Given that Aston Villa were ready to give him unconditional love from the moment of his arrival, partly due to the dire straights the club was in, both in terms of options at centre-back thanks to Steve Bruce’s negligence and an injury to James Chester, and the fading hopes of promotion, it is no surprise that such a bond has been formed between this player and this football team.
The way he played on Friday night, making everyone around him better, offering his teammates – who, let’s remember, are even less experienced at this level than he is – a relentless assuredness and calmness both on the ball and off it, it’s hard not to draw comparisons to the way Virgil van Dijk has influenced such a major sea change at Liverpool. The same thing is happening in Birmingham.
During this new period where Villa will have to fight for their life to just stay up, and this semi-eternal one where the yearning for silverware will likely continue unabated, it is having players like Tyrone Mings that make it impossible to give up on the team. Or on football.

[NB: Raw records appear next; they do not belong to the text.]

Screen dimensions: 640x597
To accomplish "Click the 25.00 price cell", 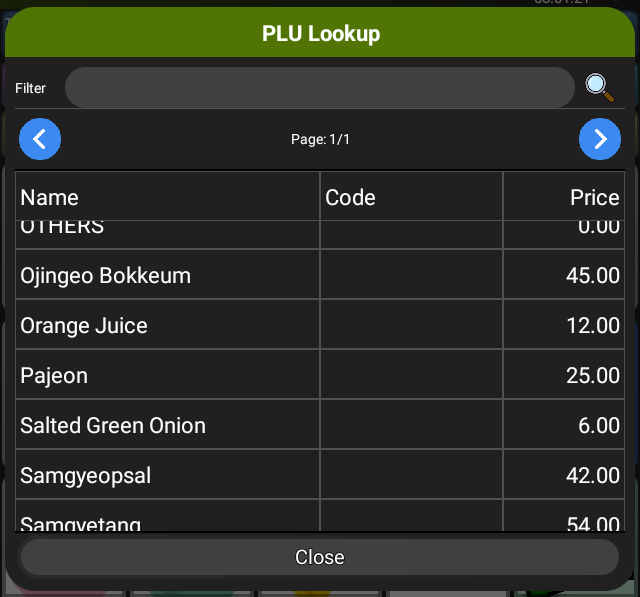I will (592, 375).
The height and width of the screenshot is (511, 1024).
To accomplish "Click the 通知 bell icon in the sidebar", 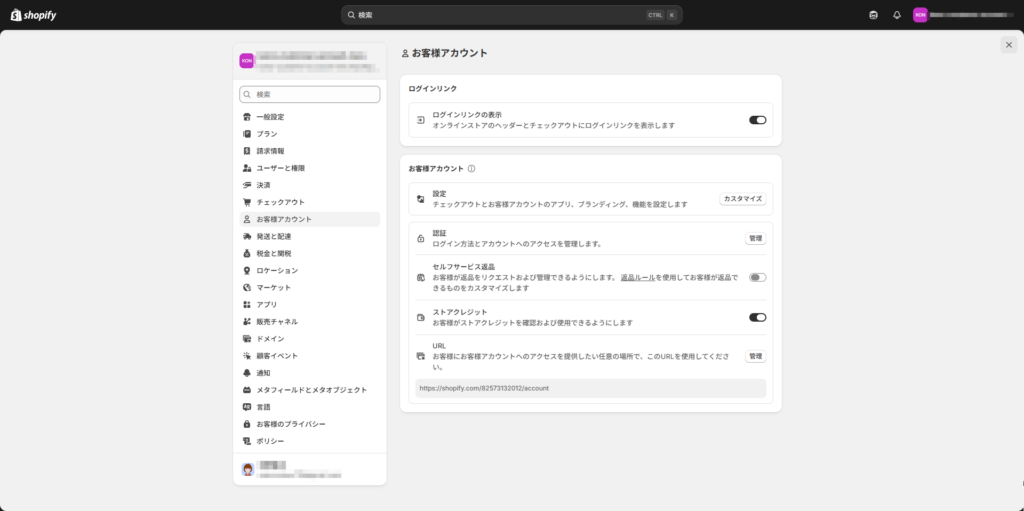I will point(247,372).
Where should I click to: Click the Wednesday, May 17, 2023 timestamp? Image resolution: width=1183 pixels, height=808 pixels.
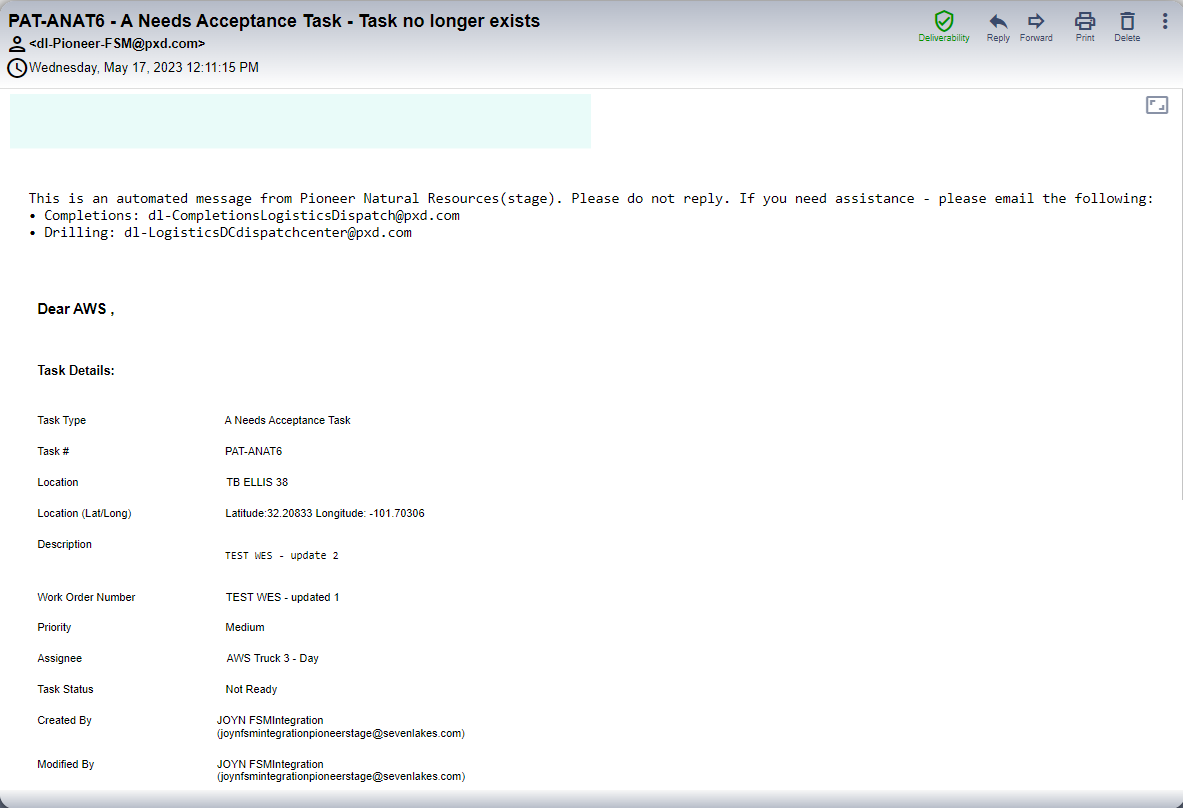[x=144, y=68]
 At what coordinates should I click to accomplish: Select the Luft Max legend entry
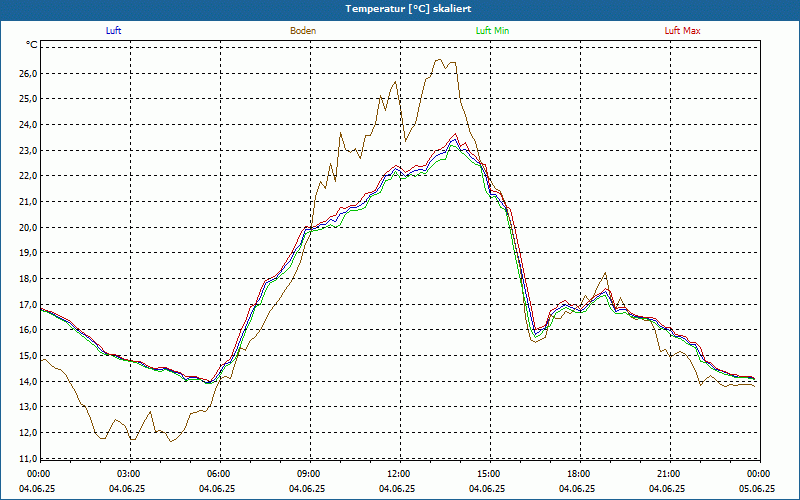(x=683, y=31)
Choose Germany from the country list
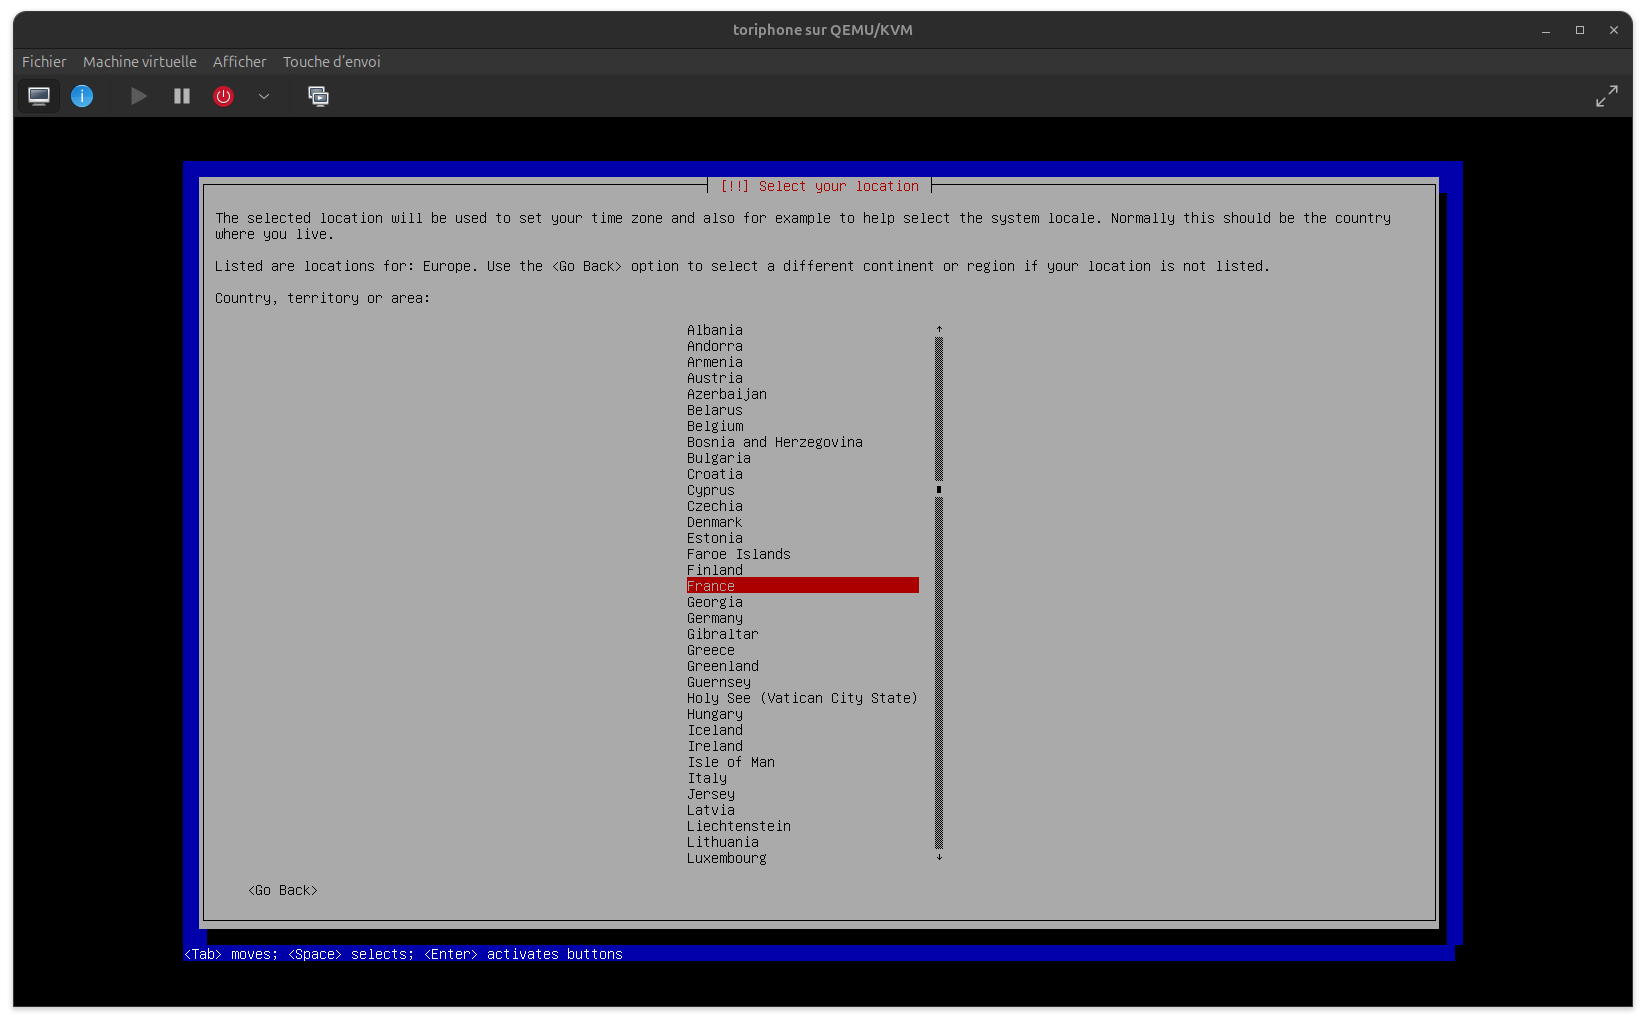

Aston Villa back in the Premier League and Villa Park on nights like these, under the floodlights, the Holte End, to every man, woman and child, on their feet, in full cry, in unison. There’s an undeniable magic to it.
Before the game, both Gary Neville and Jamie Carragher reminisced about the semi-finals of yesteryear played out in similar circumstances on similarly ethereal nights and waxed lyrical about its intrinsic qualities as a venue.
It had been missing for a while though, the magic. Now it appears to be back. A boyhood fan with the armband. A boyhood fan in the dugout. John McGinn haring around the place in that ridiculous crouched fashion like a Glaswegian Forrest Gump re-enacting the Normandy Landings.
But then, part of the reason it’s all so impressive is because there is a force of nature of a player at the heart of it all.
The New Colossus of Villa Park; the brazen giant, Tyrone Mings and his conquering limbs astride from stand to stand.